Foi então que ficaram perplexos, olhando pasmos para Lin Yi, que retirava saco após saco de livros da República.

O que estava acontecendo?

Será que ele comprou tudo?

Inveja, cobiça, ciúme.

O preço de cento e trinta mil já os havia assustado, mas não esperavam que Lin Yi levasse tudo, o que só podia significar que dinheiro não era problema para ele; estavam, claramente, em patamares muito diferentes.

Naquele instante, aquilo que tinham acabado de beber tornou-se amargo, muito amargo.

Houve um tempo em que Lin Yi não passava de um simples visitante dos seus sebos, um caçador de raridades; houve um tempo em que ele sequer tinha dinheiro para comprar livros usados.

Agora, todos perceberam que Lin Yi havia se distanciado deles para sempre, e essa distância era enorme; enquanto eles, que celebravam qualquer pequena conquista, só podiam observar, desolados, as costas dele, tão frágeis quanto sapos contentes no fundo de um poço.

Com o caminhão cheio de livros da República, Lin Yi retornou ao galpão que alugara, situado bem abaixo do prédio de apartamentos onde residia. Era originalmente uma garagem espaçosa; como não possuía carro e precisava com urgência de um local adequado para os livros, decidiu alugar o espaço. Jamais imaginara que, dos seis mil exemplares previstos, restariam apenas dois mil e seiscentos, fazendo-o gastar uma fortuna desnecessária em aluguel.

Mas não importava – Lin Yi estava exultante e não se preocupava com esses três ou quatro mil a mais.

Quando o motorista do caminhão se ofereceu para ajudá-lo a descarregar os sacos de livros, Lin Yi recusou, dizendo que ele mesmo cuidaria disso, sem precisar incomodar o senhor.

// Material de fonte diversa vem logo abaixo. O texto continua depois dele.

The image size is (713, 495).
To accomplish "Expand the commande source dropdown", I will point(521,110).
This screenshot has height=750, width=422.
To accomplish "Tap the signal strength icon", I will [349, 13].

O motorista estranhou: clientes assim eram raros; normalmente, todos queriam que ele fizesse o máximo possível, como se, ao alugar o caminhão, tivessem alugado também a sua força. Mal sabia ele que Lin Yi só queria proteger os livros dos sacos, temendo que mãos alheias fossem bruscas demais e os danificassem, por isso fazia questão de manuseá-los pessoalmente.

Dois mil e seiscentos livros, em vinte e oito sacos robustos, transportados um a um por Lin Yi, que os depositava no galpão. Após várias viagens, estava exausto.

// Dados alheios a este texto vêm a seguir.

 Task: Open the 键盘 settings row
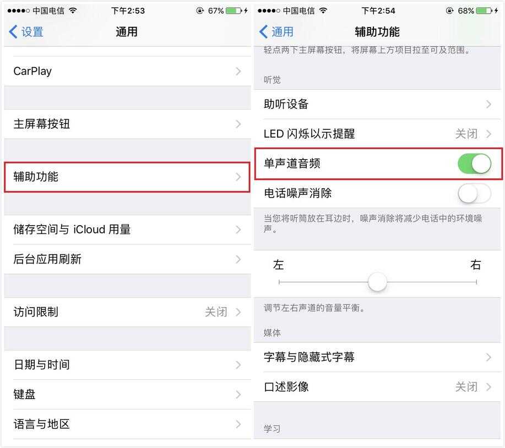[x=128, y=394]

O motorista, fumando a um canto, sentiu-se constrangido de permanecer à toa e, apagando o cigarro, passou a ajudá-lo.

Lin Yi, rendido pelo cansaço, aceitou de bom grado a ajuda.

No galpão, depois que o motorista se foi, Lin Yi devorou um grande pote de macarrão instantâneo – estava faminto.

Assim que terminou de comer, não conseguiu conter a ansiedade e começou imediatamente a organizar os preciosos livros da era republicana.

Dois mil e seiscentos exemplares – verdadeiramente muitos.

Para Lin Yi, quanto mais, melhor: assim aumentavam as chances de encontrar tesouros.

Após uma triagem inicial, separou os volumes de menor valor, quase todos pertencentes às coleções de Estudos Clássicos e à famosa Biblioteca Universal.

Essas duas coleções eram compilações culturais e acadêmicas importantíssimas da República; especialmente a Biblioteca Universal, com mil setecentos e vinte e uma obras em quatro mil volumes, impressa e reimpressa entre 1929 e 1937 pela Livraria Comercial. Cobrindo inúmeras áreas – de economia, política e cultura à arqueologia – o valor de cada volume variava conforme o conteúdo: títulos como "Comentários sobre a Cerâmica" costumavam ser caros, enquanto coletâneas de poesia eram mais acessíveis.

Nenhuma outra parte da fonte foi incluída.